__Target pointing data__

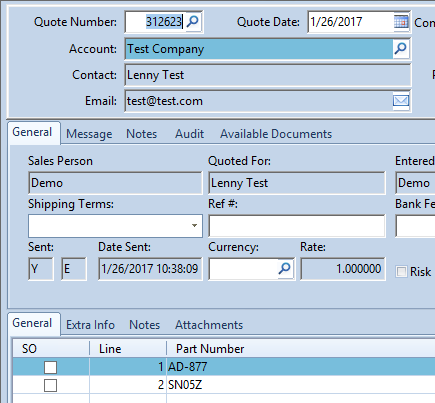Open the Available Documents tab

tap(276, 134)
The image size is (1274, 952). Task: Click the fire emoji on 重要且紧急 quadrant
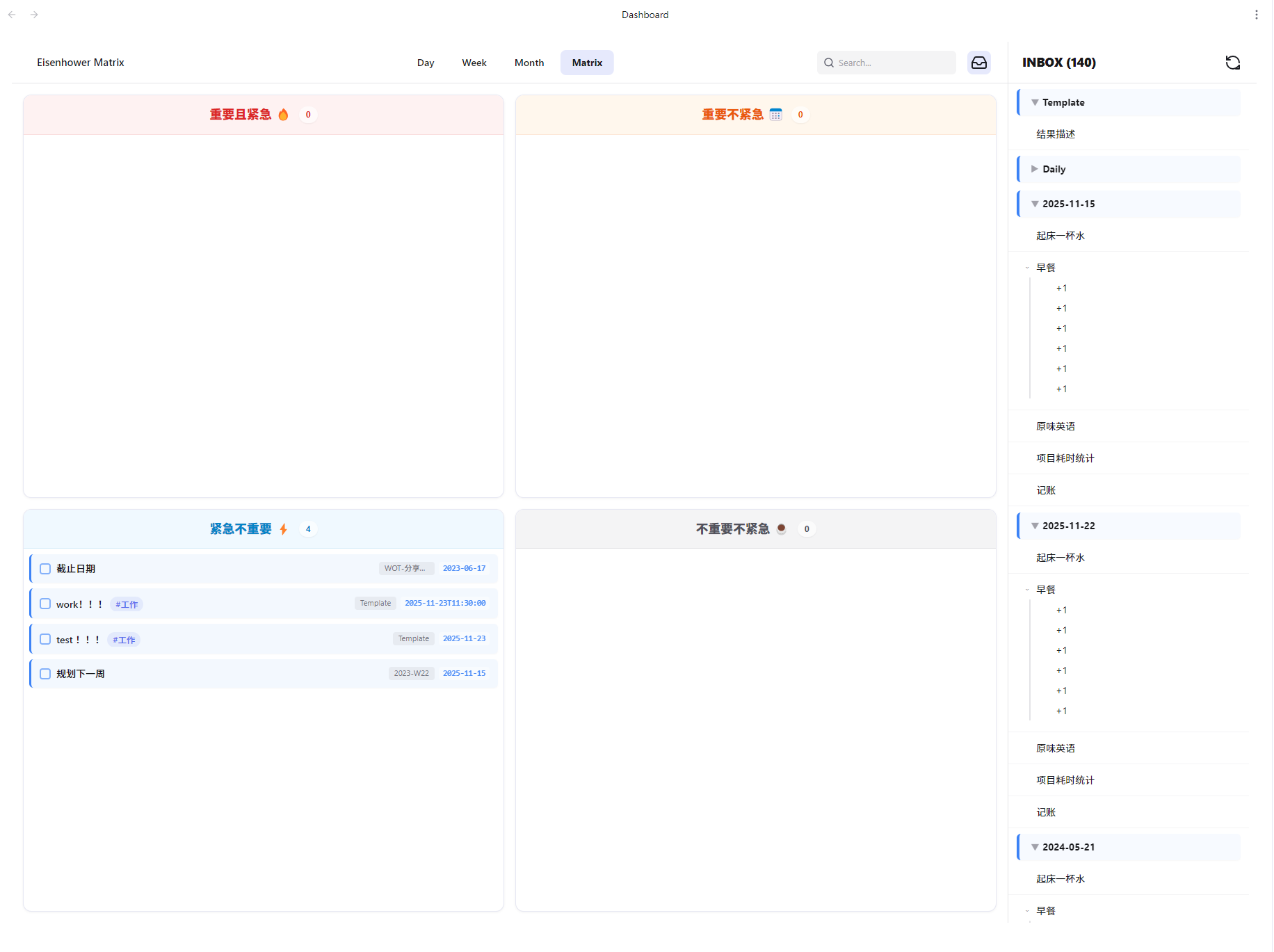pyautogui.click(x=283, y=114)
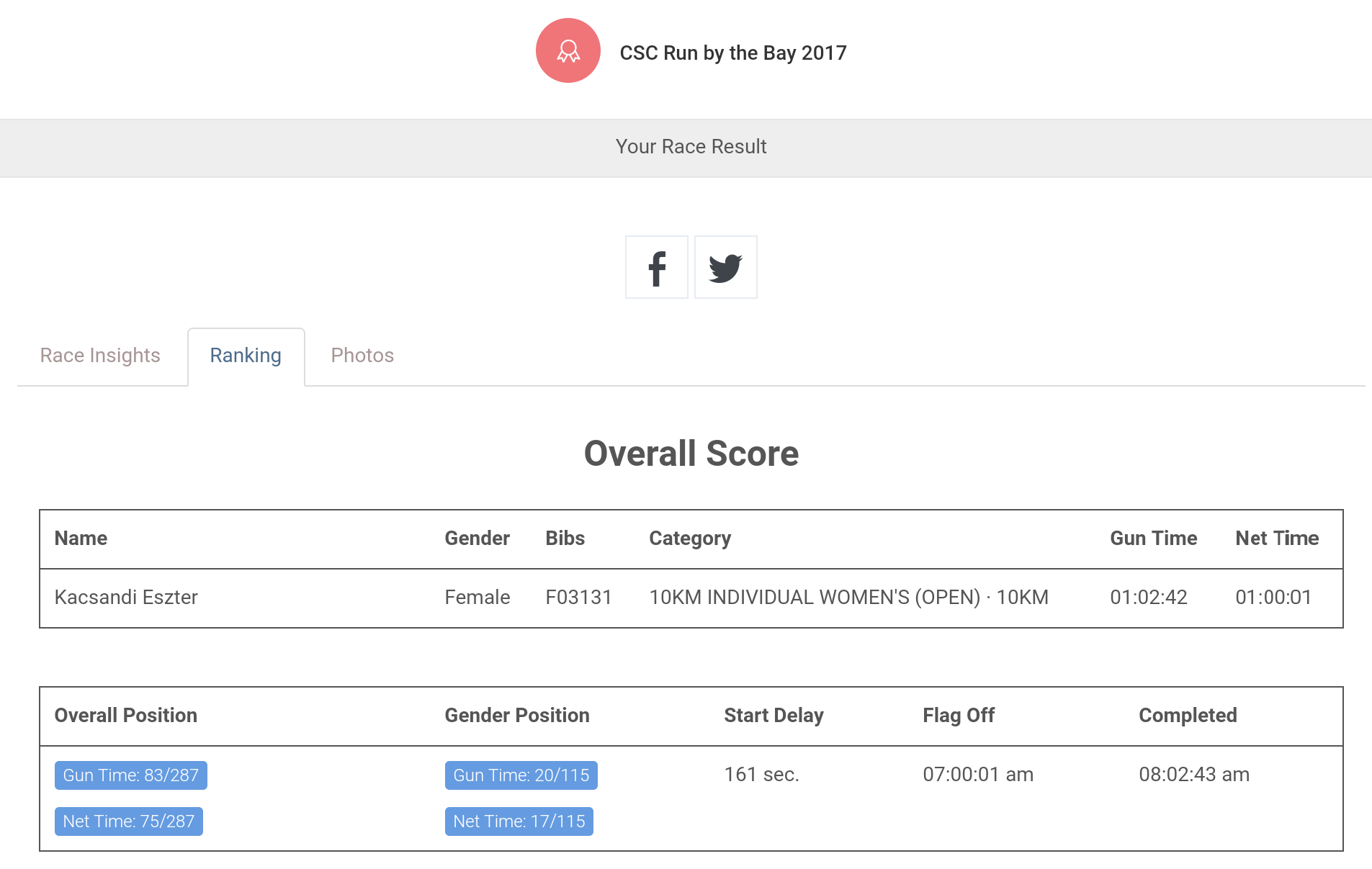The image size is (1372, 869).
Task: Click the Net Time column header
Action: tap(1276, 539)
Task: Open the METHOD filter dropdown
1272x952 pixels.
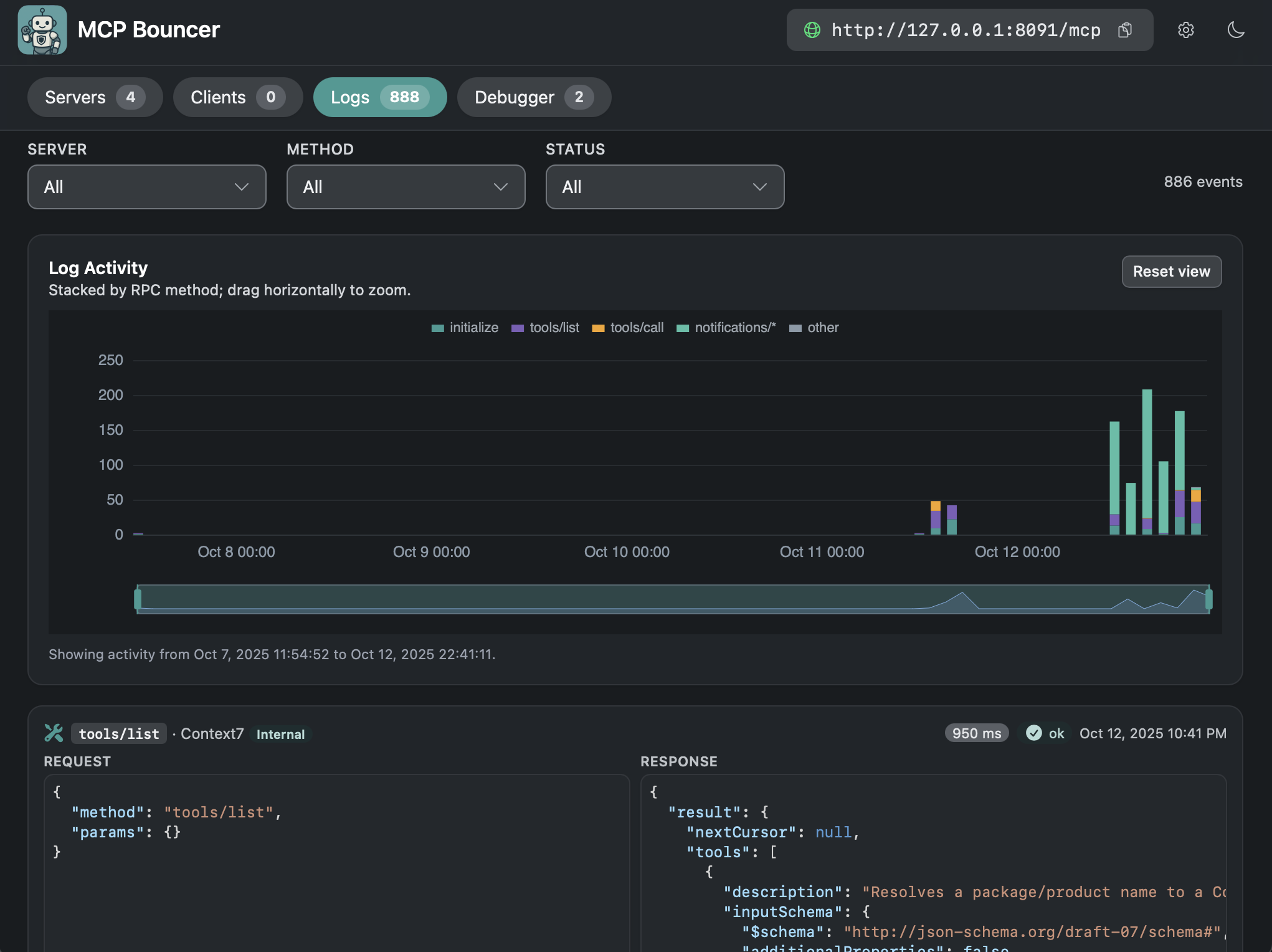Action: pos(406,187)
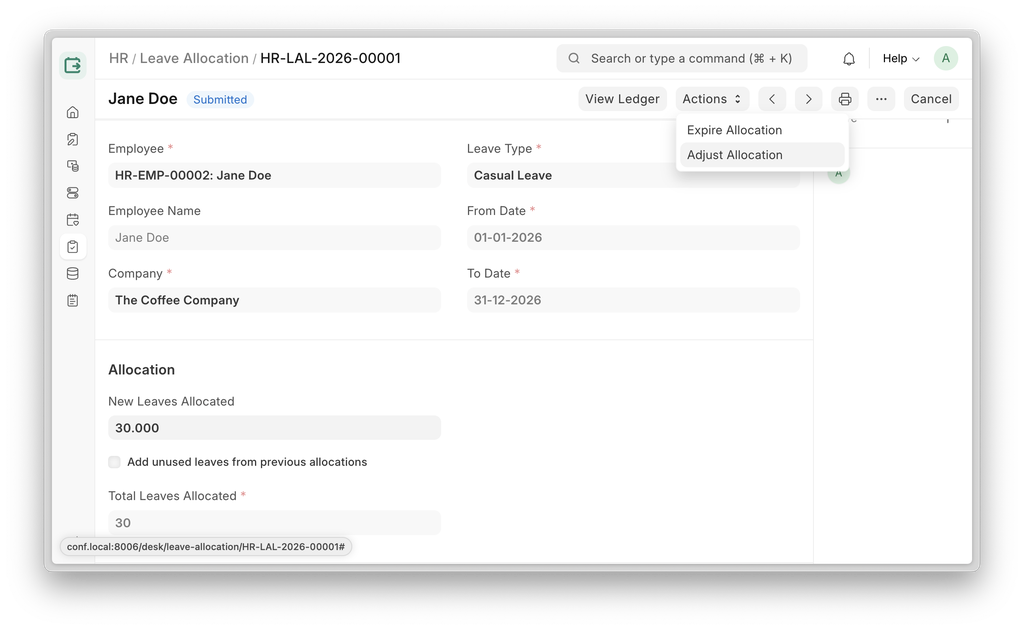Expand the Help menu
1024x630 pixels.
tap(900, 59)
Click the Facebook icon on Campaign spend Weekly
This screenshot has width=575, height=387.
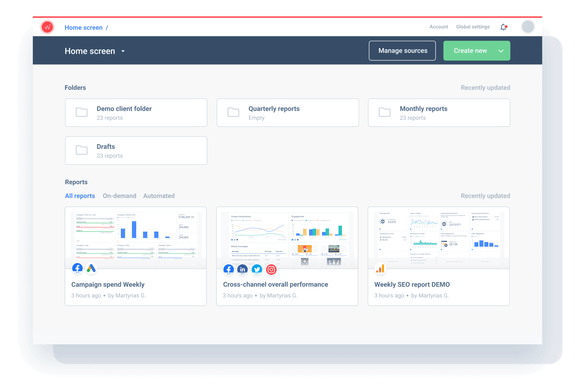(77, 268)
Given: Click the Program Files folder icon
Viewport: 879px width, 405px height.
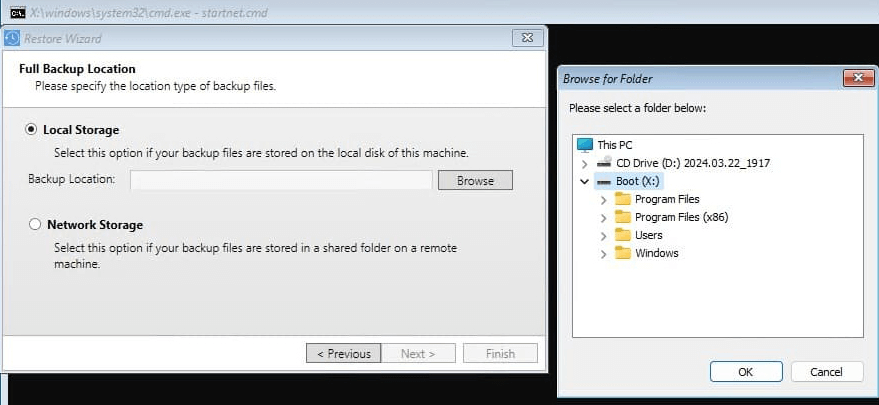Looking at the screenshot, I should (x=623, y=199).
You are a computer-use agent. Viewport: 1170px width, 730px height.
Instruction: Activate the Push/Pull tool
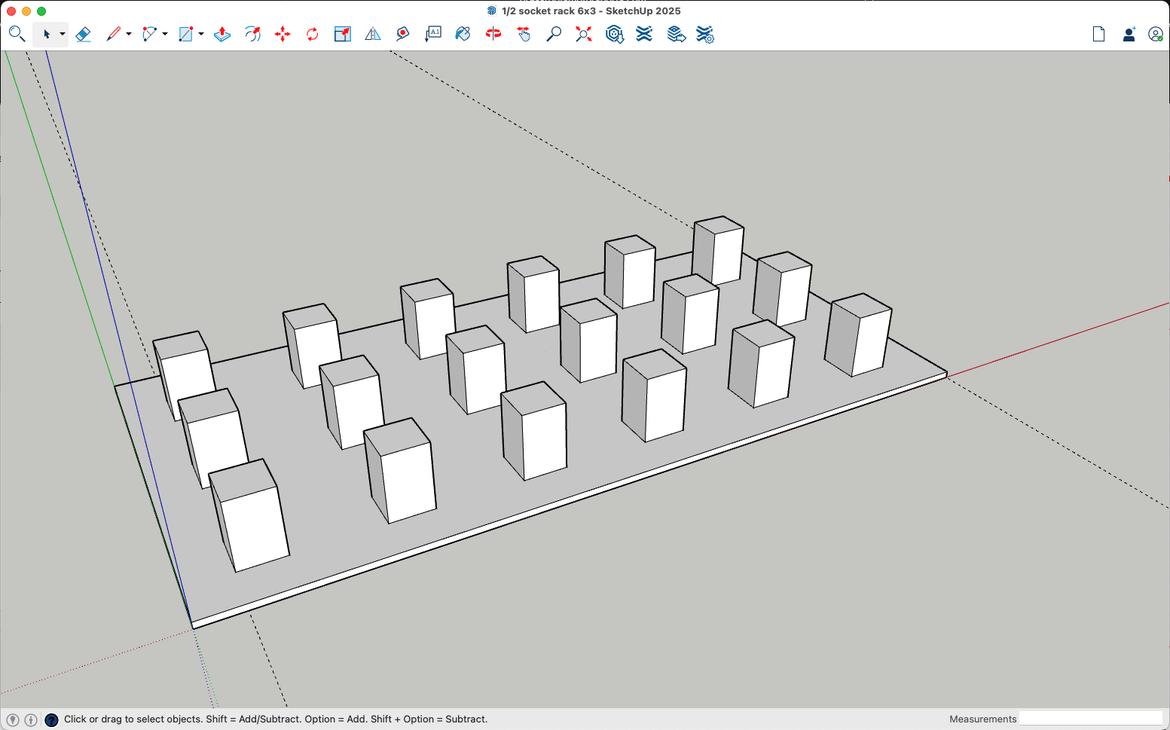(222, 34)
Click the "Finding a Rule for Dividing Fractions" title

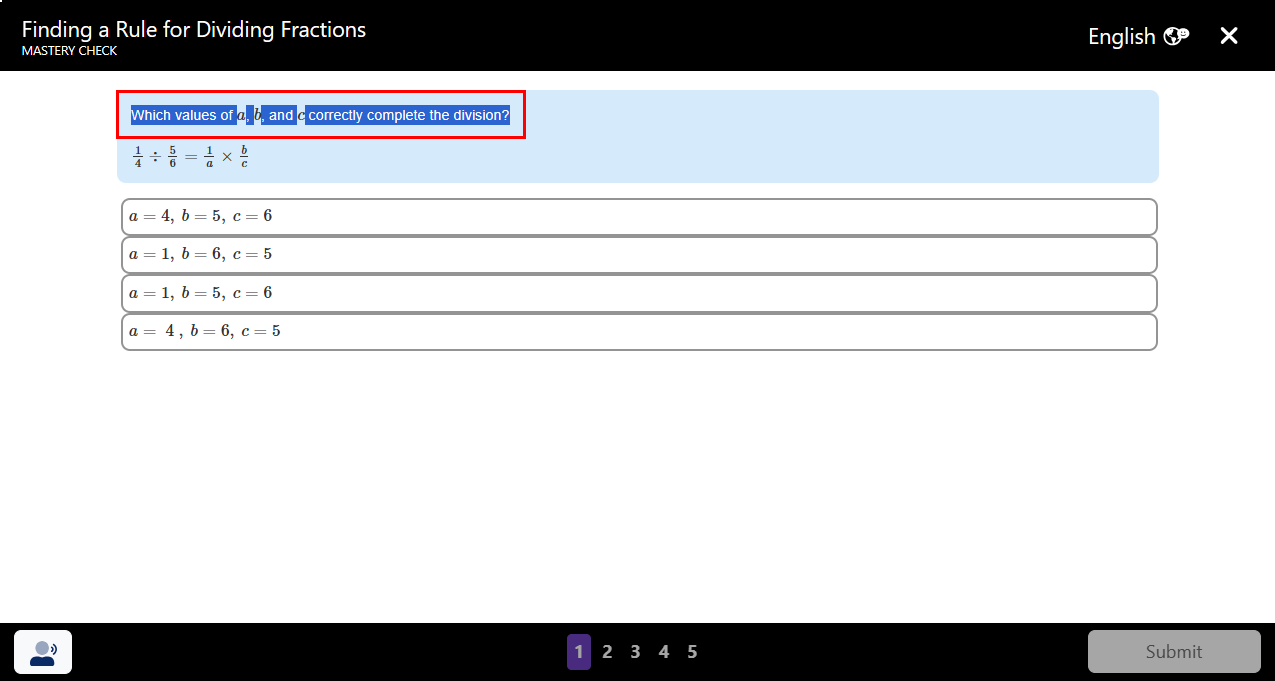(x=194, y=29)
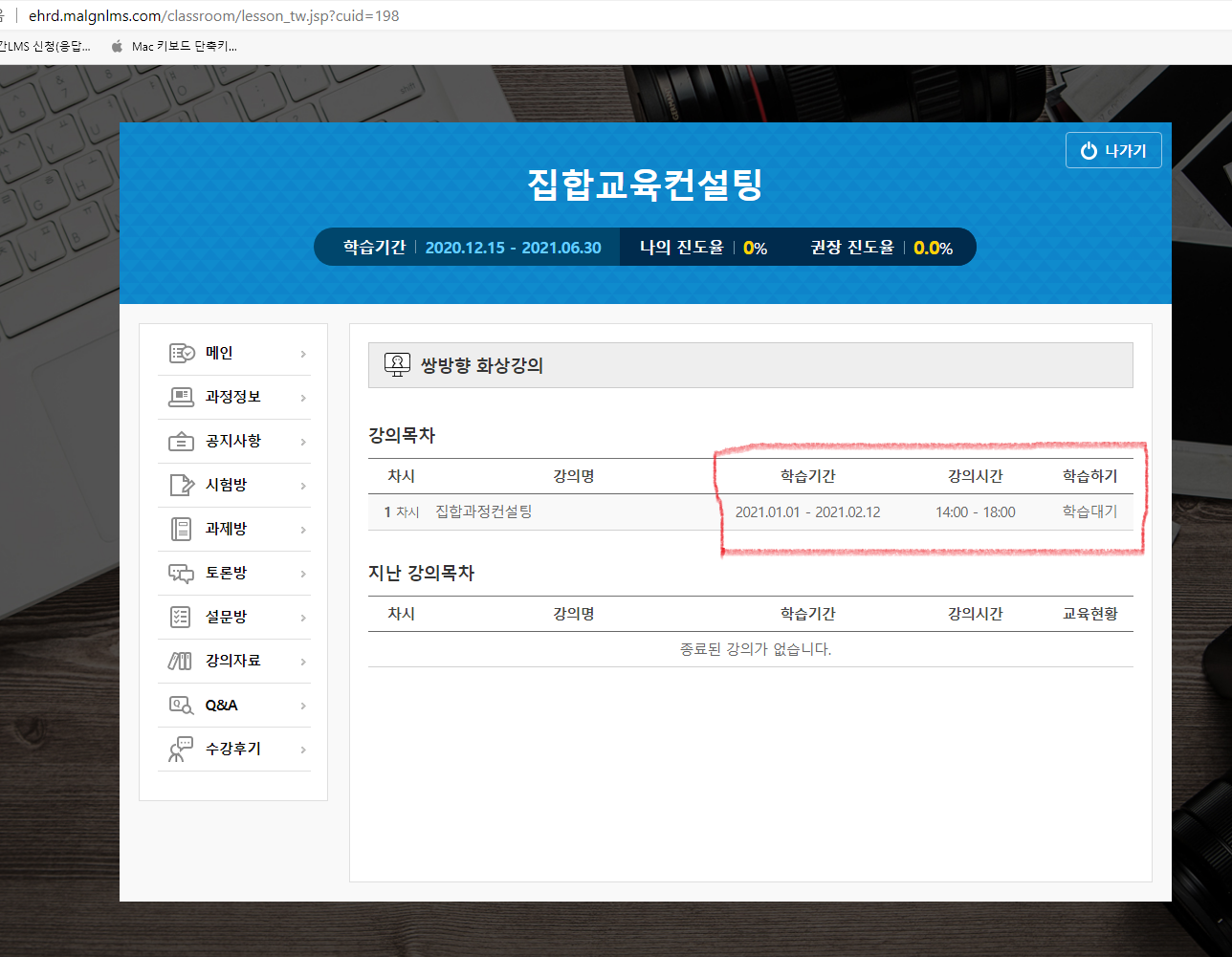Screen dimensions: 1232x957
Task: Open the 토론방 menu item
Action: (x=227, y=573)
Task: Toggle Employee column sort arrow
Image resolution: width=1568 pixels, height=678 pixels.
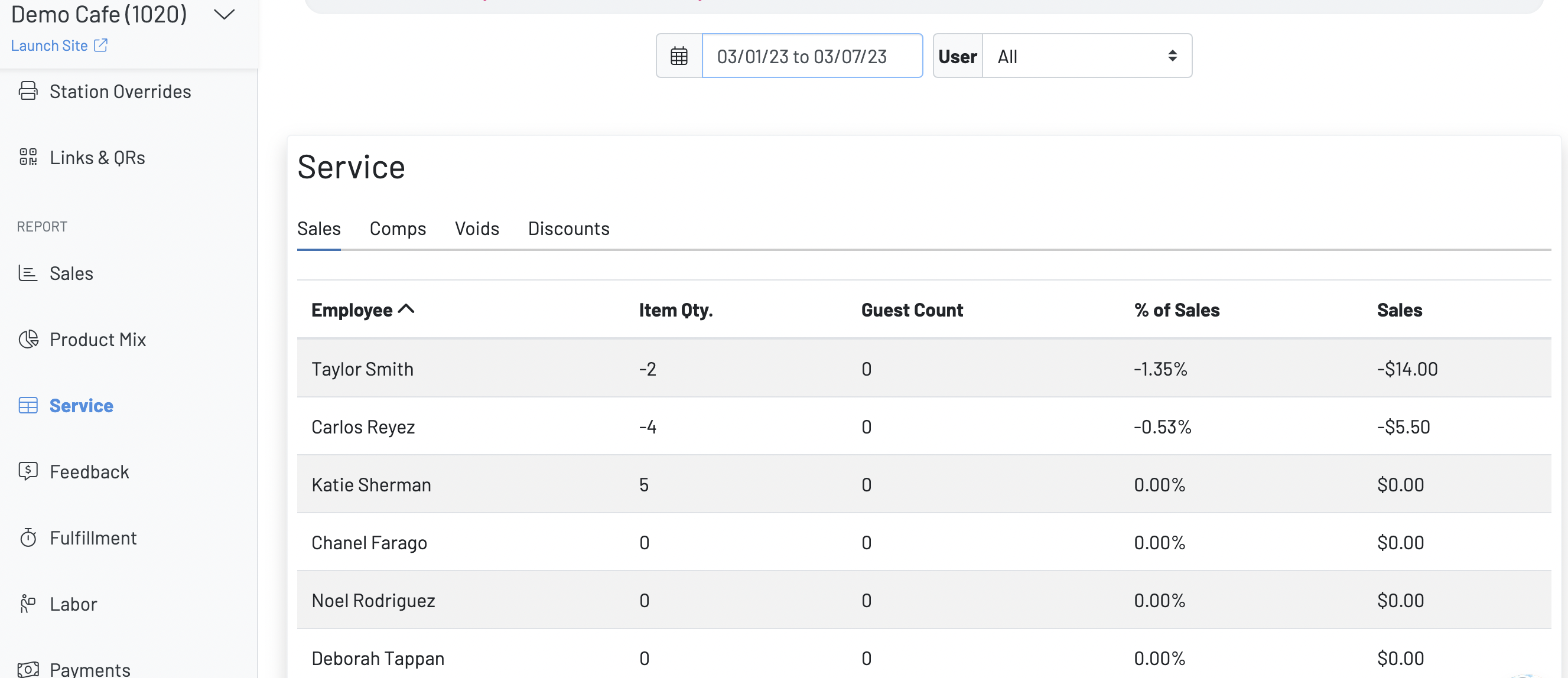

__WRITTEN INSTRUCTION__
Please rewrite all of the entries above, replacing "Viewport:" with "Screen size:" wherever it appears and changing nothing else. Omit the pictures from your answer.

__SOLUTION__
Open the Available Documents tab

tap(276, 134)
The image size is (1274, 952). Task: Click the fire emoji on 重要且紧急 quadrant
pyautogui.click(x=283, y=114)
The image size is (1372, 869).
Task: Click the Net Time column header
Action: tap(1276, 539)
Task: Open the METHOD filter dropdown
1272x952 pixels.
Action: pos(406,187)
Expand the Help menu
1024x630 pixels.
tap(900, 59)
Click the Facebook icon on Campaign spend Weekly
This screenshot has width=575, height=387.
(77, 268)
Given: Click the Program Files folder icon
Screen size: 879px width, 405px height.
Looking at the screenshot, I should (x=623, y=199).
You are a computer-use agent. Screen size: 1170px width, 730px height.
Instruction: Activate the Push/Pull tool
(222, 34)
Click the "Finding a Rule for Dividing Fractions" title

(x=194, y=29)
Screen dimensions: 1232x957
Task: Open the 토론방 menu item
Action: (x=227, y=573)
Task: Toggle Employee column sort arrow
Image resolution: width=1568 pixels, height=678 pixels.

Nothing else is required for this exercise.